Hm, I'd have to agree that this is unexpected:

#########################
use warnings;
use strict;

if(defined(lc(undef)))
   { warn "defined"; }
else
   { warn "undefined"; }
#########################

This prints out "defined" and gives no warnings.

With warnings/strict on, I'd think lc should be
smart enough to check its argument for define-edness
and throw a warning before stringifying it to ''.

print() will complain "use of uninitialied value in print"
double-quoted interpolation will complain
"use of uniintialized value in concatenation"

So, other functions check their inputs for defined-edness,
throw a warning, and then stringify to ''.

lc() appears to just stringify to ''.

Whether lc(undef) should return undef or '', I'm not sure.
It should throw a warning, at the very least.

when you string concatenate an undefined value,
my $var;
my $cat = "Hello, $var";

would you want $cat to be "Hello, " or would you want
$cat to be undef?

Former Ada programmers like myself might want a switch
that would return undef if any component is undef.
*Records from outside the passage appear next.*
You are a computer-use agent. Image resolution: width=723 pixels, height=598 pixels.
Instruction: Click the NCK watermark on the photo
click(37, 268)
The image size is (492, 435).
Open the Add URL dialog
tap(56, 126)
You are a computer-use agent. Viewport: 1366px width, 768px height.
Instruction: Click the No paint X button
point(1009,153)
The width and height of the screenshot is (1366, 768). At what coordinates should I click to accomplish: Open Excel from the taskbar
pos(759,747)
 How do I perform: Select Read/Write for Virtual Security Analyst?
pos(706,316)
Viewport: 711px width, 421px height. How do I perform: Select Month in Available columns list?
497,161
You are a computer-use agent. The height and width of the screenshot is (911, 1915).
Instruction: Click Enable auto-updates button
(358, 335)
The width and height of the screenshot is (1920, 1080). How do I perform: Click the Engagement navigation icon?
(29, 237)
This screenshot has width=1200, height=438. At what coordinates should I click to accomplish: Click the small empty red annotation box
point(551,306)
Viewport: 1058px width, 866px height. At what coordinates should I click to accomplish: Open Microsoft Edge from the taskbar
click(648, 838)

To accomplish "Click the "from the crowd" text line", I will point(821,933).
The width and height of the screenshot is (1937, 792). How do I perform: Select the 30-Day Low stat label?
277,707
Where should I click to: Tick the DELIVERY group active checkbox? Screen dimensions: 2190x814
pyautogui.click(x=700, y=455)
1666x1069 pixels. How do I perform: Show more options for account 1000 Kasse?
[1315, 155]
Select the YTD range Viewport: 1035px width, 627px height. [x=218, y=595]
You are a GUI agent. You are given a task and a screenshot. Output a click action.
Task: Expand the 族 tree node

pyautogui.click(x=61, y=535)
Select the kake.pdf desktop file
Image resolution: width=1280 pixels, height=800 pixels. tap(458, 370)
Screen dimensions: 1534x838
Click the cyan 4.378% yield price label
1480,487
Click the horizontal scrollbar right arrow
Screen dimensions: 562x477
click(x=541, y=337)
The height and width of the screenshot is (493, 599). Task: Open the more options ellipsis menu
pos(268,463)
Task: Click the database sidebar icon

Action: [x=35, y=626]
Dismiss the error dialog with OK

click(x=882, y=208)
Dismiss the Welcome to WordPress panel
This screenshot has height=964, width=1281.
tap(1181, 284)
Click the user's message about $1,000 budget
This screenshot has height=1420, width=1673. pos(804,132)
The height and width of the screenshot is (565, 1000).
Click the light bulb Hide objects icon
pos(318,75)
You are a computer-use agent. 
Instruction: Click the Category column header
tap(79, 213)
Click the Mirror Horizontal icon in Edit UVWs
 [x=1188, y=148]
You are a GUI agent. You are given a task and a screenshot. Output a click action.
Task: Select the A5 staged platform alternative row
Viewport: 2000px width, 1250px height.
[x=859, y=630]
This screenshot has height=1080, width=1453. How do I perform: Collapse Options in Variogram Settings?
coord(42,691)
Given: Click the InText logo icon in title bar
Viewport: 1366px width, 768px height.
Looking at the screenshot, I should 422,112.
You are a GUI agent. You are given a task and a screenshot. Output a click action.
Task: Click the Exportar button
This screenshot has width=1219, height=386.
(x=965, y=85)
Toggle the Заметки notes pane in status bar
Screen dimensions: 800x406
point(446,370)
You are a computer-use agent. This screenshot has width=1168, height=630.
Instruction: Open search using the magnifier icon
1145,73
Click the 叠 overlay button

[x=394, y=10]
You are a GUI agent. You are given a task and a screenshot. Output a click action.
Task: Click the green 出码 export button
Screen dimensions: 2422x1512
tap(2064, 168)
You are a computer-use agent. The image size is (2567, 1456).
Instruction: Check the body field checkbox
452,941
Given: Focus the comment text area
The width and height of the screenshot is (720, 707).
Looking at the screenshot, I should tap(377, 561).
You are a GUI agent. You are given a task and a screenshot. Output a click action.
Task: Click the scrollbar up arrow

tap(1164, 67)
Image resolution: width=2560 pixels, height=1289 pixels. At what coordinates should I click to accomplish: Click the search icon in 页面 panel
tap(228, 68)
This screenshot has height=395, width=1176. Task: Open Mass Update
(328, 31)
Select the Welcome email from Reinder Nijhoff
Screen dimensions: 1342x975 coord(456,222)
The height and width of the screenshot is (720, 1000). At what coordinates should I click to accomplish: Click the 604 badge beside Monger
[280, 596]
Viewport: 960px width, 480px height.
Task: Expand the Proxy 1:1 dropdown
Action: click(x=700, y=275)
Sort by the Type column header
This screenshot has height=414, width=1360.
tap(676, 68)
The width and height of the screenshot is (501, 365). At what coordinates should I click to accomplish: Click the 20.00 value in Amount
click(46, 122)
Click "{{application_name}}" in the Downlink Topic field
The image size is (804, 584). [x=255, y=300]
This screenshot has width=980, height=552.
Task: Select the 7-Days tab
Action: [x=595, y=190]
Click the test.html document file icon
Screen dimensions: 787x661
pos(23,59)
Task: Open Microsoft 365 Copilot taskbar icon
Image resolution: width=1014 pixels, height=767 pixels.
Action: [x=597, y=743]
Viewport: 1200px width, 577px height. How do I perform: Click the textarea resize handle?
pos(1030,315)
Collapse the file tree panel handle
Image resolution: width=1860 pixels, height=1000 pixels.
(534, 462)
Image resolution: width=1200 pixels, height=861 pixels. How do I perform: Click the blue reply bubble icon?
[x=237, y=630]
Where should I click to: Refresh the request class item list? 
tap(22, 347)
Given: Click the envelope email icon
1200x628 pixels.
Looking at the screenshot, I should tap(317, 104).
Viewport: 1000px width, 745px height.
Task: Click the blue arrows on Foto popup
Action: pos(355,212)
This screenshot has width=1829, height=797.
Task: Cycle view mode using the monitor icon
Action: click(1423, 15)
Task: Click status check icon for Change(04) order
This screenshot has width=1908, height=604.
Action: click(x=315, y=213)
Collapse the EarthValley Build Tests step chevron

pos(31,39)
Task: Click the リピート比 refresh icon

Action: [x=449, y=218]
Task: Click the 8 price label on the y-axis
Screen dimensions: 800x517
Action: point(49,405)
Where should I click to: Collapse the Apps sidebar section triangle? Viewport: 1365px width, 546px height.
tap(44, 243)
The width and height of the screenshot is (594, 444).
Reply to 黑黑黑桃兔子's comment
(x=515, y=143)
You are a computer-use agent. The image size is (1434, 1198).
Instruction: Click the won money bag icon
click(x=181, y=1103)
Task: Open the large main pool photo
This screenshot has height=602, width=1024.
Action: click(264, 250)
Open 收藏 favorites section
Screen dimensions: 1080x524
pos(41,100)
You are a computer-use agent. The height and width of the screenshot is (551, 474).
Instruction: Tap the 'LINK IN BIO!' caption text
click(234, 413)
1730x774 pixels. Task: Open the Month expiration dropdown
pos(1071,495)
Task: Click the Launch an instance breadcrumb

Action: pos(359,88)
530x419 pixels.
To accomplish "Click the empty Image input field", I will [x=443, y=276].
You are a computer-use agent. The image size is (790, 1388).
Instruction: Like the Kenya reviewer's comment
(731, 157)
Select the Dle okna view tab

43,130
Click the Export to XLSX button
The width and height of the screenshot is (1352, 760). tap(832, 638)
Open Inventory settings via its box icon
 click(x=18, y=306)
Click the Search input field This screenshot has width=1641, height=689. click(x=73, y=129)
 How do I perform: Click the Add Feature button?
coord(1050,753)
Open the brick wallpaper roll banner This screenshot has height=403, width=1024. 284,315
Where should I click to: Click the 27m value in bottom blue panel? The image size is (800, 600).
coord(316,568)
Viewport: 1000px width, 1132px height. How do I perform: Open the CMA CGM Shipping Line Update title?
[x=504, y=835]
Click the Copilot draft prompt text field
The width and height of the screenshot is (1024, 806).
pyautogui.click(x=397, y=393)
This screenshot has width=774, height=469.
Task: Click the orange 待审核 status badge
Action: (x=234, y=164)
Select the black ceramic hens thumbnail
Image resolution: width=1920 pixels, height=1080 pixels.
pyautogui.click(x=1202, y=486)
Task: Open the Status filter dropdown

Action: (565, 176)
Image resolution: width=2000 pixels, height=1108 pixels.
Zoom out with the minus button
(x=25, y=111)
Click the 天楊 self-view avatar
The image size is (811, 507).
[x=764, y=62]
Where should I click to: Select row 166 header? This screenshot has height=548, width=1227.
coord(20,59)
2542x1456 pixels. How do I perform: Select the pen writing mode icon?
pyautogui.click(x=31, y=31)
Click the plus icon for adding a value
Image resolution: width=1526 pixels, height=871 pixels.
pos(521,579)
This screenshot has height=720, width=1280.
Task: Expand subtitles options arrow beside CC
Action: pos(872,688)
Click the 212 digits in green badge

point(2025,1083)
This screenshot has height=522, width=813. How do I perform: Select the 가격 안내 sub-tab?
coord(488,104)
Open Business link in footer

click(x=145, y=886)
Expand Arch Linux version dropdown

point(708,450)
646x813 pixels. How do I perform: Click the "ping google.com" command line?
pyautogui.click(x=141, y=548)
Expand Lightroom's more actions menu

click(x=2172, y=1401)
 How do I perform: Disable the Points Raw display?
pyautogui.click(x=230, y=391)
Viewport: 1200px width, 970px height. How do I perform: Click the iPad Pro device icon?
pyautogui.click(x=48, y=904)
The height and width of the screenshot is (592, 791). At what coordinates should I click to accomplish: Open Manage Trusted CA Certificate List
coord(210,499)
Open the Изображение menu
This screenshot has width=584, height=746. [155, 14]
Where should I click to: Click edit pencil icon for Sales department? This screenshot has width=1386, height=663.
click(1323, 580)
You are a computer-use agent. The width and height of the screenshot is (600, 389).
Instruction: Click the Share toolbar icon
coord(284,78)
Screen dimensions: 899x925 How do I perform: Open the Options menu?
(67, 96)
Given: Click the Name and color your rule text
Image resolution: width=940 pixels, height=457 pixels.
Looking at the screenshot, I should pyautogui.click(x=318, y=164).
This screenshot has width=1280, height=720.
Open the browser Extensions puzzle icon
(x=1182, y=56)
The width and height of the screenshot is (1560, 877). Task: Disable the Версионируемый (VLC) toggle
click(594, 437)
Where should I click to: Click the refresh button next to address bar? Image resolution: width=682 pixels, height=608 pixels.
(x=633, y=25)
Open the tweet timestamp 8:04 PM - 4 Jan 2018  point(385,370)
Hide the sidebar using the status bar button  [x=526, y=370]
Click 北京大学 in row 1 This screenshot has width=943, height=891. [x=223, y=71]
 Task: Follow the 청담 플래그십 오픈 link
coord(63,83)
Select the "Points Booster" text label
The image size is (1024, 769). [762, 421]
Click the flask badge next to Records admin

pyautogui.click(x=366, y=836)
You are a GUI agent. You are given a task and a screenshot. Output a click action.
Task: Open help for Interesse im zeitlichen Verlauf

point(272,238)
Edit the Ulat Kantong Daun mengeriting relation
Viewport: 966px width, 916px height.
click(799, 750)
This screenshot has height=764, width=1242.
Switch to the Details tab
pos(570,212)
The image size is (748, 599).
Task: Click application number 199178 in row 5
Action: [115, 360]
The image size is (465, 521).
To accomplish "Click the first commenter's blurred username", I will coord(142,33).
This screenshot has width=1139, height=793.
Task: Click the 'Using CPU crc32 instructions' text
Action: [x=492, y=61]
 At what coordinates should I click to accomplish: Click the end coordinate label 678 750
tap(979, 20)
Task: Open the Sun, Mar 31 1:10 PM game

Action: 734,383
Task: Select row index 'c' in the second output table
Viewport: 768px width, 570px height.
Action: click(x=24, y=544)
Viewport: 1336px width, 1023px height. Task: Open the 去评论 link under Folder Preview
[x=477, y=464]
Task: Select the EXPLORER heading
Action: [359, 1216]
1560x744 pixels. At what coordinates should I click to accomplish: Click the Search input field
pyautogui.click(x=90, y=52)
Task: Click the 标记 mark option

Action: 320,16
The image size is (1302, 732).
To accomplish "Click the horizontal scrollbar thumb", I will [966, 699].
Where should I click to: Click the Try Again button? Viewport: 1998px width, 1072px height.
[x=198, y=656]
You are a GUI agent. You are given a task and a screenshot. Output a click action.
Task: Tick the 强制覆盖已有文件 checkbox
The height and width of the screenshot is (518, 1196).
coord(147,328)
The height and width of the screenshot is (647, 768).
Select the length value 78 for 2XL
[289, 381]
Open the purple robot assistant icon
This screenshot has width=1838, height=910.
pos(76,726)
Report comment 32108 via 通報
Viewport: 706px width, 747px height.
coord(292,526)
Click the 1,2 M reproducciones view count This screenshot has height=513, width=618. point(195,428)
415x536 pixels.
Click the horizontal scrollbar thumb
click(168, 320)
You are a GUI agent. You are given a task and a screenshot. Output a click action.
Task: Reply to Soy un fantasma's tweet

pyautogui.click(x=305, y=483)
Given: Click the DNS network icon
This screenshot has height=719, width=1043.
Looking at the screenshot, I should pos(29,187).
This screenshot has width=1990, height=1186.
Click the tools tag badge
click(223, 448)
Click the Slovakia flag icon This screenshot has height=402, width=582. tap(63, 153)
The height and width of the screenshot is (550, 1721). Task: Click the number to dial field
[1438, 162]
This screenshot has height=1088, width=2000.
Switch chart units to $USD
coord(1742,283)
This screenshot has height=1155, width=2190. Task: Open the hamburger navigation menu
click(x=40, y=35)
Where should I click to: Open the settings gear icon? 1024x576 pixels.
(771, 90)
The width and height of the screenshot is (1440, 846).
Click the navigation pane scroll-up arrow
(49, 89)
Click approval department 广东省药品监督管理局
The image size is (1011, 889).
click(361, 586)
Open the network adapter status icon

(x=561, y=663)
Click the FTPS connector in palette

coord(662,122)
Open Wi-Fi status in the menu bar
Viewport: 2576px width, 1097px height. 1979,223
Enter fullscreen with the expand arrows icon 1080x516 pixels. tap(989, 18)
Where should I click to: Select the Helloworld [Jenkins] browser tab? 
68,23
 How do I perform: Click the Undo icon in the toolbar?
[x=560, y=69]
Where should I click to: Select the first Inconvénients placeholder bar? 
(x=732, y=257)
use strict::explosive_undefs;

This is actually how Verilog acts to some degree too.
(not as bad as Ada, but close). bits have 4 values during
simulation, 1,0,x,z.  An x passed into any function will
come out an x too. This is actually extremely important,
since X's in hardware MUST be dealt with explicitely,
you cannot simply numify to zero and have it actually
work in silicon.

In hardware simulation, a single X can explode throughout
the entire chip, but it's actually what will happen in
silicon. If your voltage level is crap because you've
got contention between two opposing signals, it'll ripple
through all the transistors as a bad voltage (gates are
just transistors, and transistors are just amplifiers,
and amplifying a bad voltage will give you a bad voltage)
till you hit a flip-flop, which will then go meta-stable,
meaning it'll bounce from a 1 to a 0 to a 1 to a 0 for
awhile when it should be a stable memory bit,
and you suddenly have a random number generator.